Saltzman began tracking the downshifting trend in the late 1980s while working in New York as a senior editor at Success magazine. At the same time she was wrestling with maintaining some control over her own life while meeting the "intellectual and creative challenges of helping a young publication take hold in a competitive field." But she explains in her book; "I found myself feeling increasingly ill at ease with the message of a magazine that typically defined success in narrow, self-interested terms."
Then a chance encounter with a friend who was working as an editor for another magazine solidified Saltzman's misgivings about the fast track. As her friend assumed a "Gotta run, I'll call you, we'll do lunch" pose before dashing off down Madison Avenue, she inquired how Saltzman was doing. Saltzman told her friend that "things were fine, work was interesting, although I wasn't allowing it to take over my life; I was doing volunteer work a few evenings a week, reading a lot and working on a short story that I didn't think would ever get published but was enjoying it anyway."
This laissez-faire attitude baffled her friend, Saltzman recalls, because she was "unable to grasp the idea that I wasn't particularly busy at work and enjoying it." But Saltzman had made "a conscious decision to take life a little slower." In fact, she'd deliberately not gone after a promotion because she knew the job would eat up too many evenings and weekends. "Besides, while it might have looked impressive, I wasn't sure the position suited me at that point in my life. The decision, however, had not been made lightly and had continued to nag at me. When I saw my friend, I realized why. If we weren't always moving ahead and aiming for something higher and more impressive, if we didn't have that look of constantly being busy and in motion, we were somehow boring or even losers."
But no matter what her life might have looked like to an outsider, the reality of Saltzman's decision to take things more slowly was that her "life felt fuller, more interesting and more worthwhile than I could ever remember." By slowing down, Amy Saltzman discovered that "the fast track shackles us to a set of standards and rules that prohibit us from leading truly successful, happy lives."

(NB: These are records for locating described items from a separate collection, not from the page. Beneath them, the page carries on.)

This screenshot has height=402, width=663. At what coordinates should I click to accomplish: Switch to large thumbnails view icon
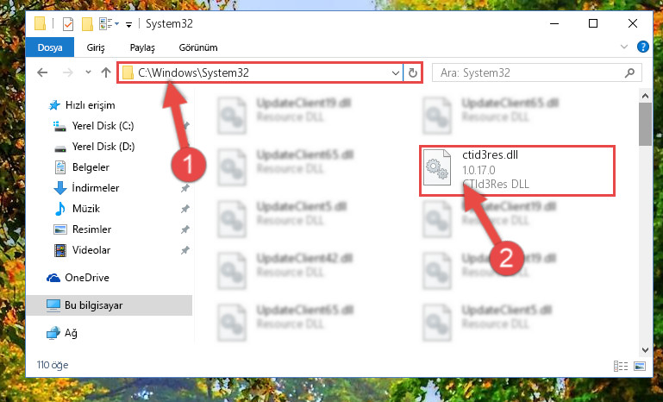point(640,366)
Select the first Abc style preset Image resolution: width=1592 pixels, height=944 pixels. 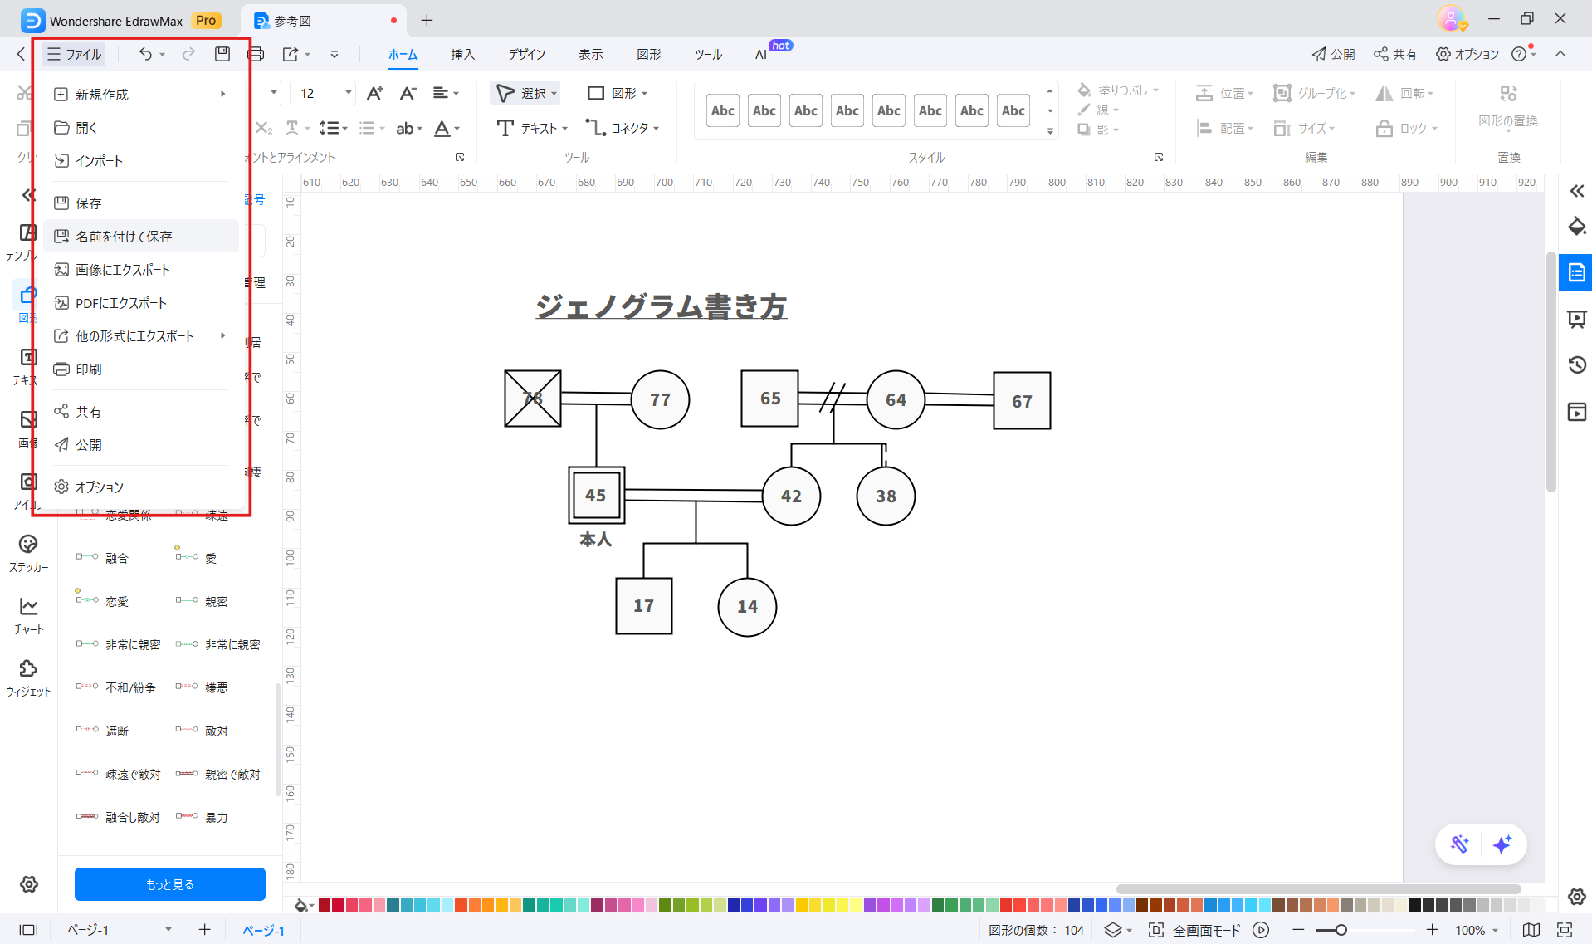click(721, 110)
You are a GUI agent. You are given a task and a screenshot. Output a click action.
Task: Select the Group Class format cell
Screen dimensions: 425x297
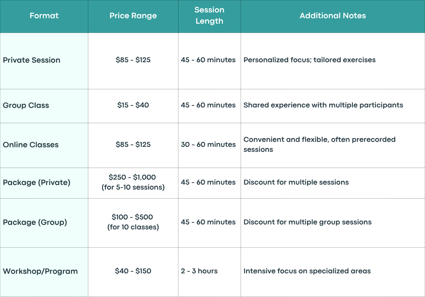44,106
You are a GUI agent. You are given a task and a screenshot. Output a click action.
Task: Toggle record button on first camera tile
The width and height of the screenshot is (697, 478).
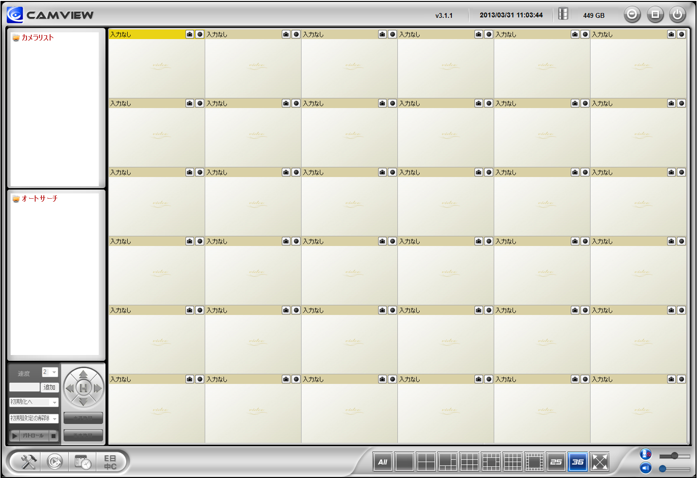pos(199,34)
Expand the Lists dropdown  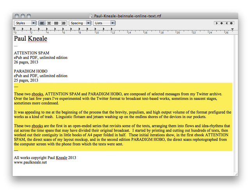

I guess this is a very long, roundabout way of saying that I'm burnt out and have decided to downshift my own life. For the past couple years I've been given signs. Almost every day I've been given an indication that it's time to let something go but I've chased those indications away with Aspirin, or swigs of Pepto Bismul. I've chased them right into a bleeding ulcer. But this is it. I've been given the opportunity to live this life only once- and I really do feel like it's dissolving away right in front of me. I am sick. I don't have enough energy to experience the mother/child relationship I so craved when I started this chapter in my life. I'm beginning to feel buried. I'm losing the ability to laugh and keep from being offended. I am so busy that I don't know where to start. So after a lot of tears, anxiety, fear, guilt, sadness, and finally resolve- Trenton and I have decided that I'm going to stop teaching- for now. And with this decision, I feel such a warm, golden sense of peace.